In late September 1938, after about three months of work, LaFarge traveled to Rome with his papal mission complete. His superior, Ledochowski, welcomed him and promised to deliver the encyclical right away to the pope. He dismissed LaFarge and directed him to return home to the United States. Ledochowski did take care of the speech -- by burying it for months in Vatican bureaucracy.
The pontiff, unaware of these machinations, was stepping up his criticism of the Hitler, and Mussolini. He criticized Mussolini's imitation of systematic attacks on Jews in Germany and Austria. As in Germany, Jews in Italy were banned from attending school, from holding public positions or serving as doctors, lawyers and in other professional functions. Pius XI condemned these actions.

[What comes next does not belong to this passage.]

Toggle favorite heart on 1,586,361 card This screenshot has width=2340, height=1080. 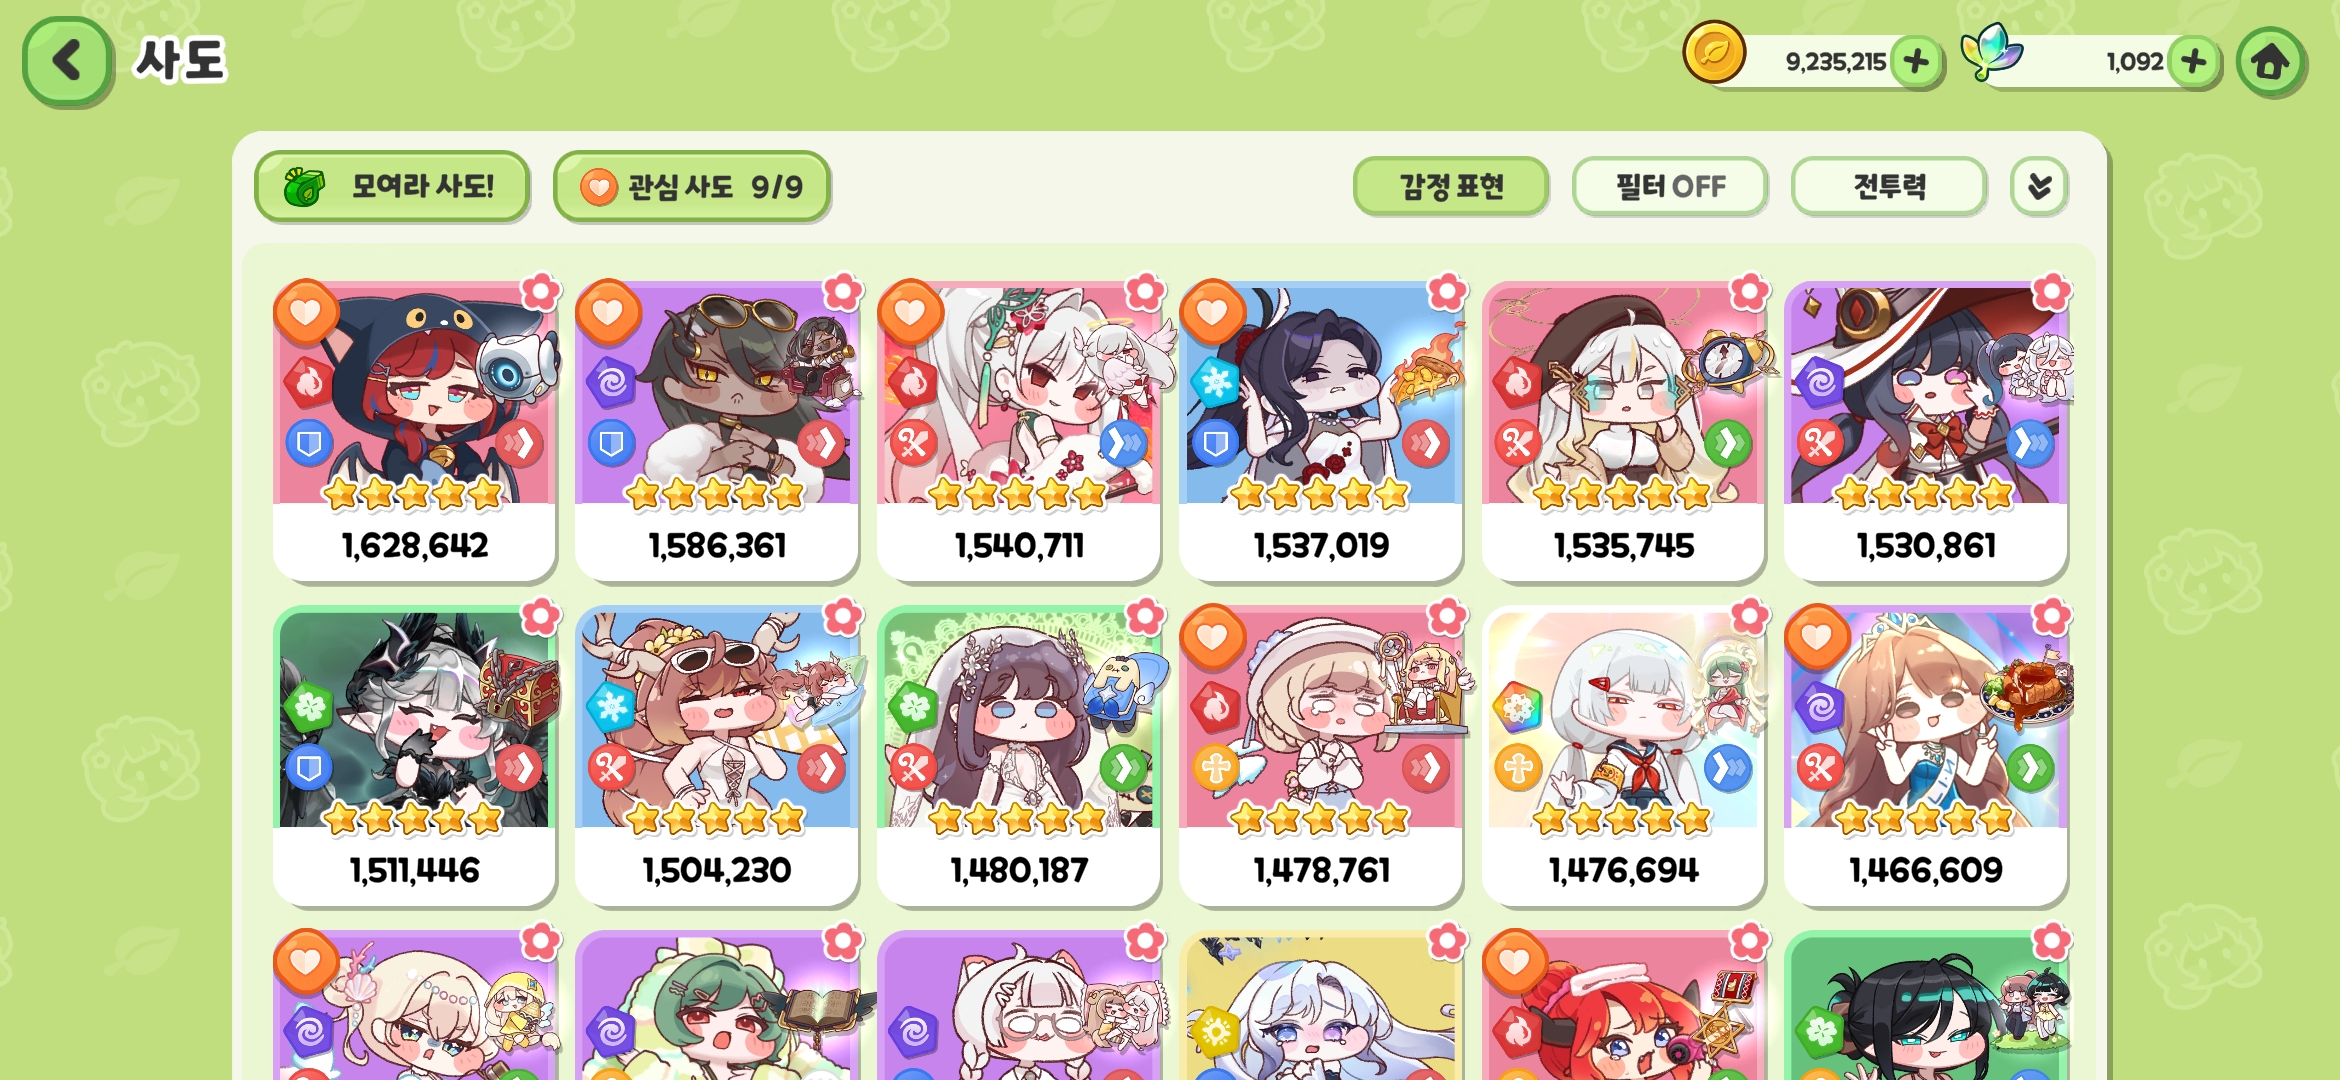(x=609, y=313)
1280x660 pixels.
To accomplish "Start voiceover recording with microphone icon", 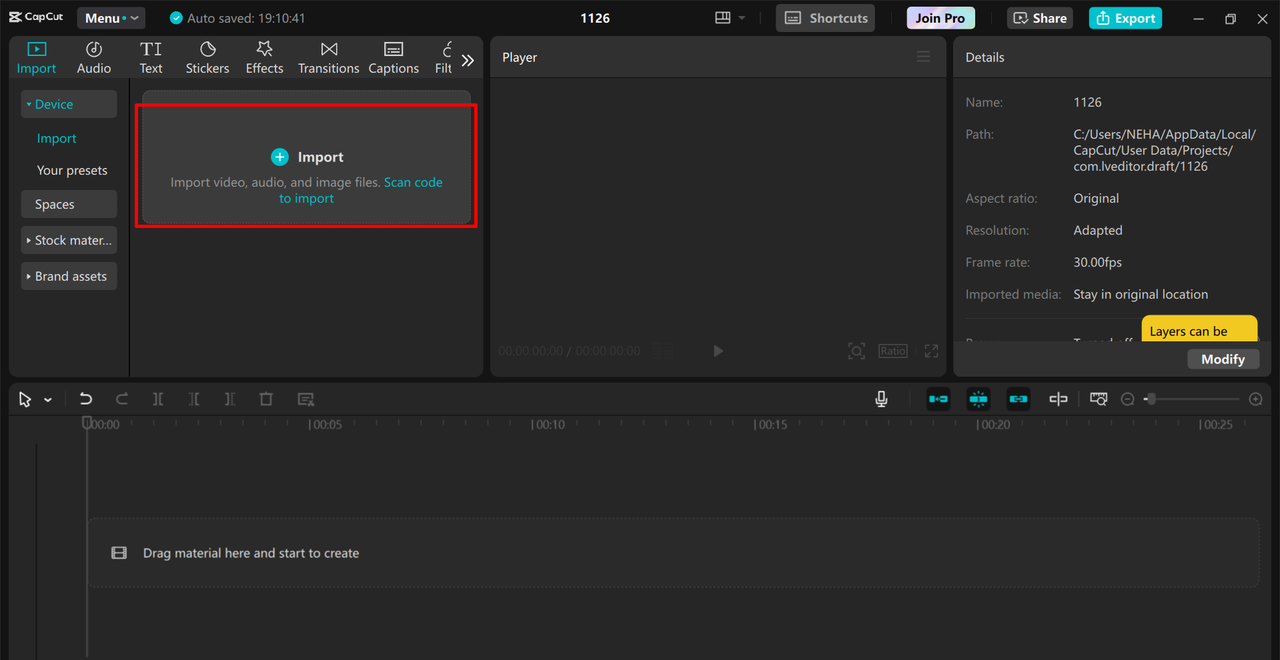I will click(881, 399).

"Spiritually," the pope said, "we are all Semites."
In the fall of 1938, LaFarge realized finally that the pope still had not received the encyclical. He wrote a letter directly to the pope, implying that Ledochowski had the document in hand for months already. Pius XI demanded delivery, but did not receive it until Jan. 21, 1939 with a note from Ledochowski, who warned that the language of the document appeared to be excessive. He advised caution.
The pope, finally with LaFarge's text, planned immediately to issue the encyclical after a meeting with bishops on Feb. 11, in which he would condemn fascism. He worked on that speech on his own, jotting down ideas, rewriting and editing it by hand. Rumors, meanwhile, had reached Mussolini that the pope might be planning to excommunicate him or even Hitler, also a Catholic, a blow that could actually damage their popular power base.
Pius XI died on Feb. 10, 1939, a day before his planned speech. Vatican doctors said he had suffered complications of a heart attack, and despite administering stimulants, they had been unable to revive him.
Bishops in some quarters grumbled about the circumstances of his death and questioned the kind of stimulants he had been given in an attempt to revive him. Cardinal Eugene Tisserant of France, the pope's best friend and a former French intelligence officer, wrote in his diary that the pope had been murdered.
Pacelli, the secretary of state, became Pius XII, and the Vatican immediately toned down its vocal protests against Hitler and Mussolini. One historian, Conor Cruise O'Brien, the noted Irish writer and politician, in 1989 said that those months in 1938 were crucial as Hitler measured how the world would react to his campaign against the Jews.
"Had Pius XI been able to deliver the encyclical he planned, the green light would have changed to red. The Catholic Church in Germany would have been obliged to speak out against the persecution of the Jews. Many Protestants, inside and outside Germany, would have likely to follow its example."
How effective Pius XI's efforts might have been can never be known. It was only clear that he took a stance in favor of absolute morality and defended to his last breath his principles of decency and humanity, nothing more, nothing less.